USC PhD student Ruzanna “Rose” Shkhyan has gotten a first-hand look at how stem cell discoveries can lead to clinical trials. As member of the USC Stem Cell laboratory of Denis Evseenko, she contributed research that led to the development of a therapeutic agent that can modulate inflammation, which will be in a clinical trial in early 2021 to treat osteoarthritis.
“My studies uncoupled degenerative versus regenerative functions of pro-inflammatory signaling in osteoarthritis, and how this chronic, low-grade inflammation can be modulated by molecular, genetic, and pharmacological approaches,” she said.
Shkhyan has dreamed of a career in the medical sciences since she was a child. Born in Moscow and raised in Los Angeles, Shkhyan recalls her love of biology lab in high school.
“I can still hear my teacher shouting at us during a rat dissection, and saying ‘Don’t touch the spleen! Don’t touch the spleen!’ From then on, I wanted to touch a rat spleen,” she said.
Shkhyan’s mother and grandfather also played influential roles in her passion for medicine. Her grandfather’s multiple heart attacks and eventual transplant caused Rose to consider the constraints of medical intervention. She recalls wondering, “Why is the only way to have a functioning heart after damage is by getting a new one? Why can’t a damaged heart somehow regenerate and regain its full function?”
Shkhyan went on to earn her bachelor’s degree in biology from UCLA. Shkhyan’s mother, who also worked in medicine, encouraged Rose to apply to medical school after college. Shkhyan, however, felt she could contribute more to alleviate human suffering as a research scientist, compared with a clinical doctor treating one patient at a time.
Shkhyan worked in a cancer research lab and later in Evseenko’s lab at UCLA. When he moved to USC from UCLA, Rose came, too, and decided to pursue her PhD.
“Getting accepted as a student is a great honor,” she said. “I knew that USC had a lot of programs focusing on biomedical sciences and opportunities for growth, so it seemed like a perfect place. Most importantly, I wanted to stay in Denis’ lab.”
Shkhyan’s research focuses on inflammation’s role in age-related diseases. Chronic, low grade inflammation, called “inflamm-aging,” gives rise to a number of age-dependent pathologies, including osteoarthritis. While a sustained inflammatory state can be very detrimental, inflammation is also responsible for triggering regenerative processes in the body.

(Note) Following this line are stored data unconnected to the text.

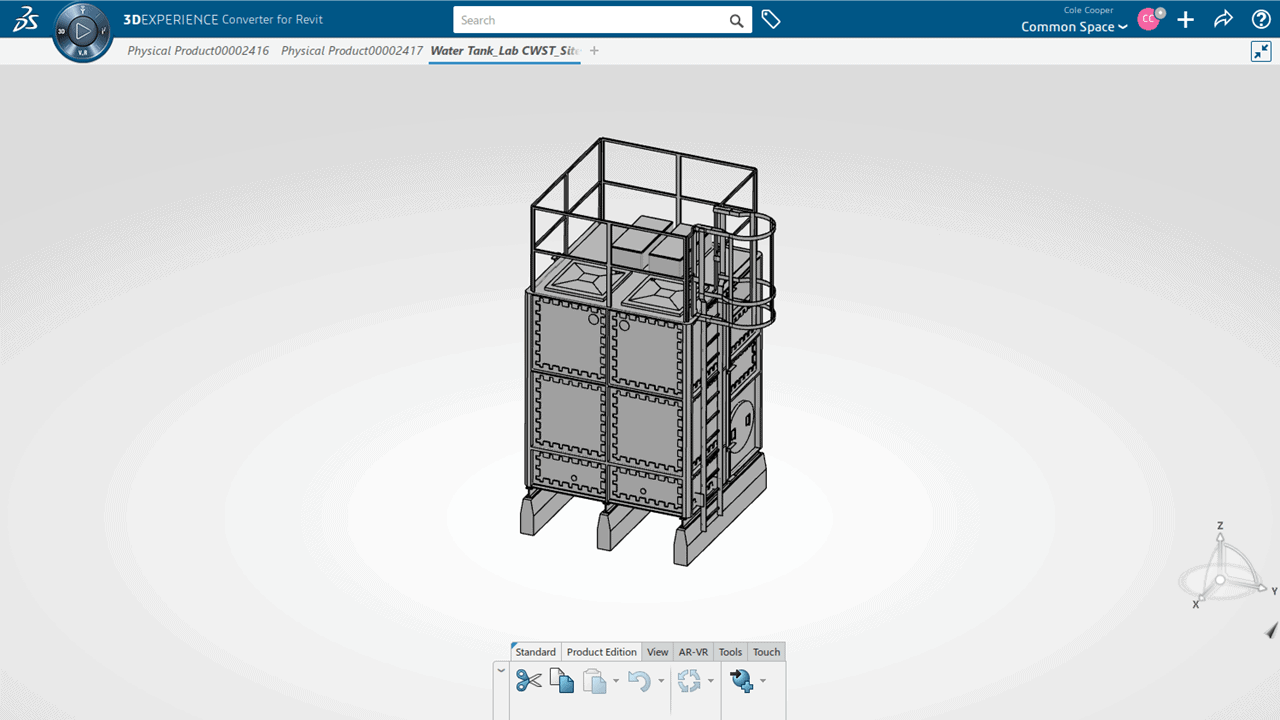Click the Copy icon in toolbar
Image resolution: width=1280 pixels, height=720 pixels.
click(x=562, y=681)
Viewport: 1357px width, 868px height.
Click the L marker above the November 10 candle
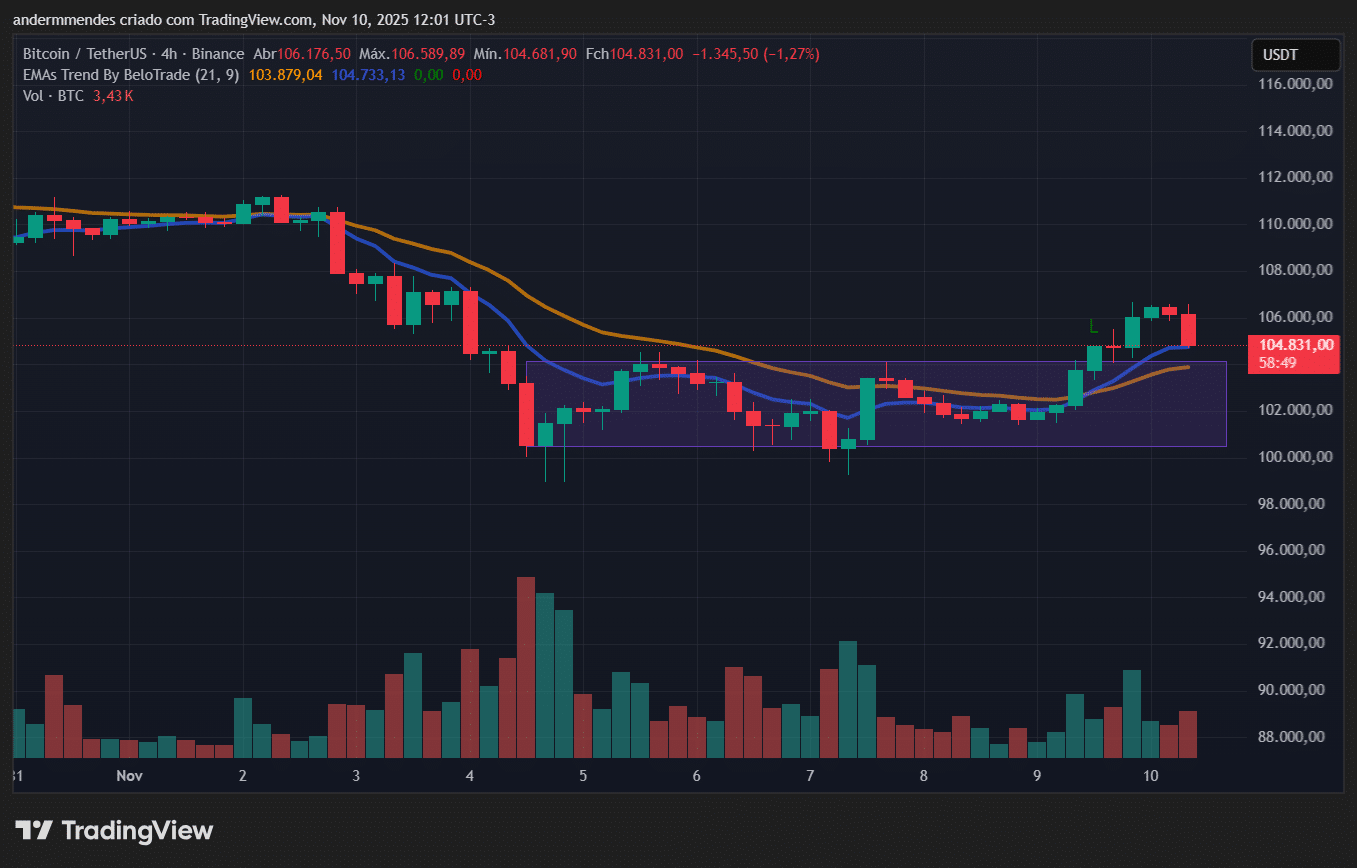pos(1092,325)
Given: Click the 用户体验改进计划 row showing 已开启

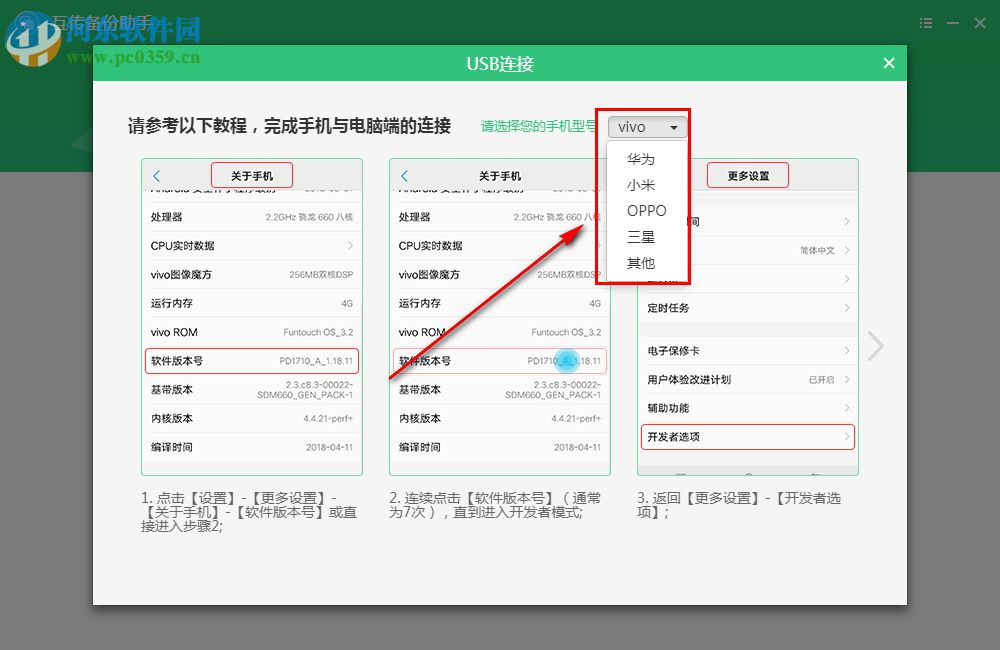Looking at the screenshot, I should (x=750, y=379).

Shkhyan is inspired by the “quest for innovation” involved in lab research, and applies the same creative passion to her hobbies in the arts, which include singing and ballroom dancing.

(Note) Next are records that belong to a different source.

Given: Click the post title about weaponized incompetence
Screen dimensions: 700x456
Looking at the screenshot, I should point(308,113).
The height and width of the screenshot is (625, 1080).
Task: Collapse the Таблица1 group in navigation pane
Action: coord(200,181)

“If I did not pursue a career in science, I would have loved to become a professional singer,” she said.
Science and the arts have a lot in common: discipline, attention to detail, and the vision to push beyond accepted dogma.

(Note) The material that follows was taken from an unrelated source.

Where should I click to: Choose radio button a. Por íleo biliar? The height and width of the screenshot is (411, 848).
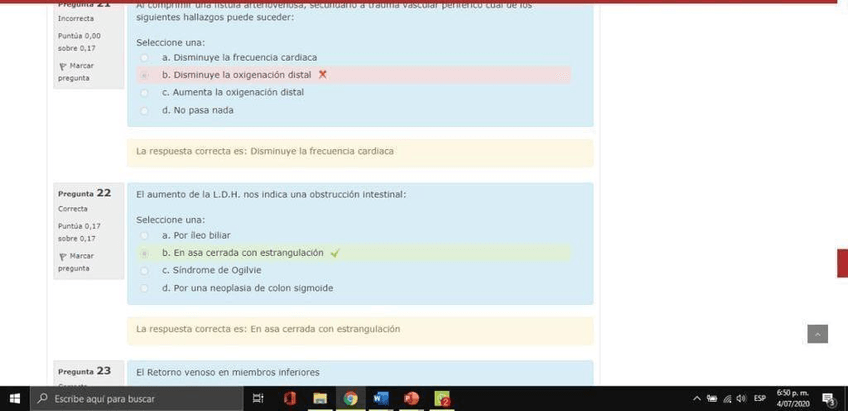145,235
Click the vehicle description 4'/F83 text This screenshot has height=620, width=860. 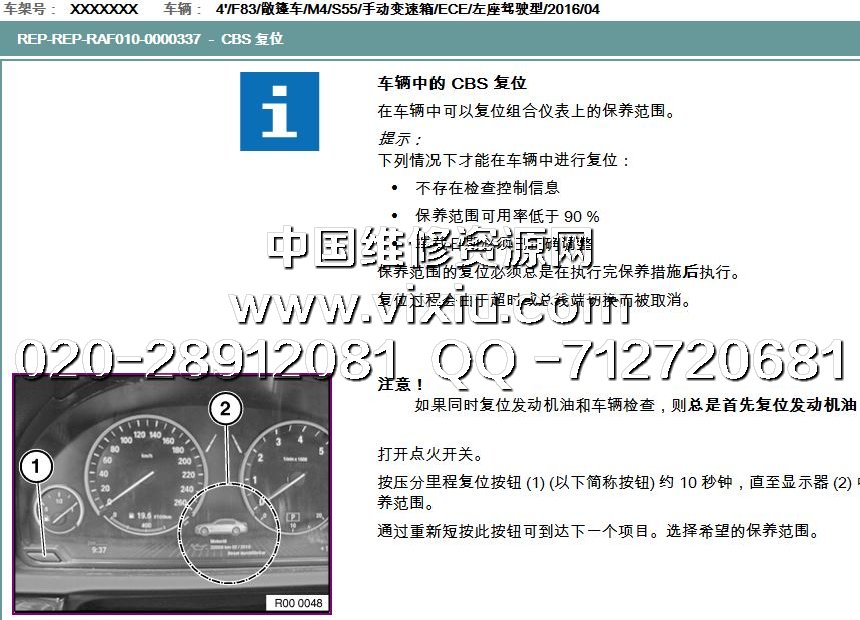pyautogui.click(x=400, y=8)
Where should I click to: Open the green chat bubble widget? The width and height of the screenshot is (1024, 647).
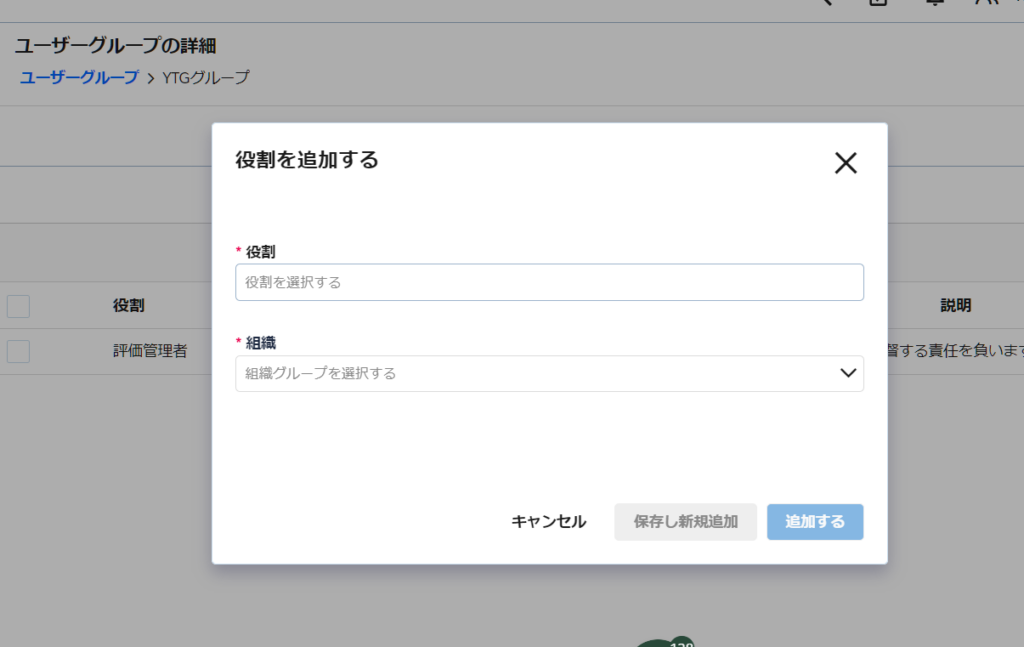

“Rose is one of those very rare people who combine exceptional level of punctuality and ‘get it done’ attitude with a very creative mindset and ability to plan their work strategically,” said Evseenko, who is an associate professor of orthopaedic surgery, and stem cell biology and regenerative medicine at the Keck School of Medicine of USC. “This unique combination of professional and personal characteristics makes her very productive and well-integrated in research projects of any level of complexity.”
Shkhyan envisions her future research in finding treatments for age-related diseases and improving healthy longevity. She intends to continue her work on inflammation, osteoarthritis and other age-related diseases such as atherosclerosis, and to help expand the Evseenko Lab’s clinical therapies beyond osteoarthritis treatments.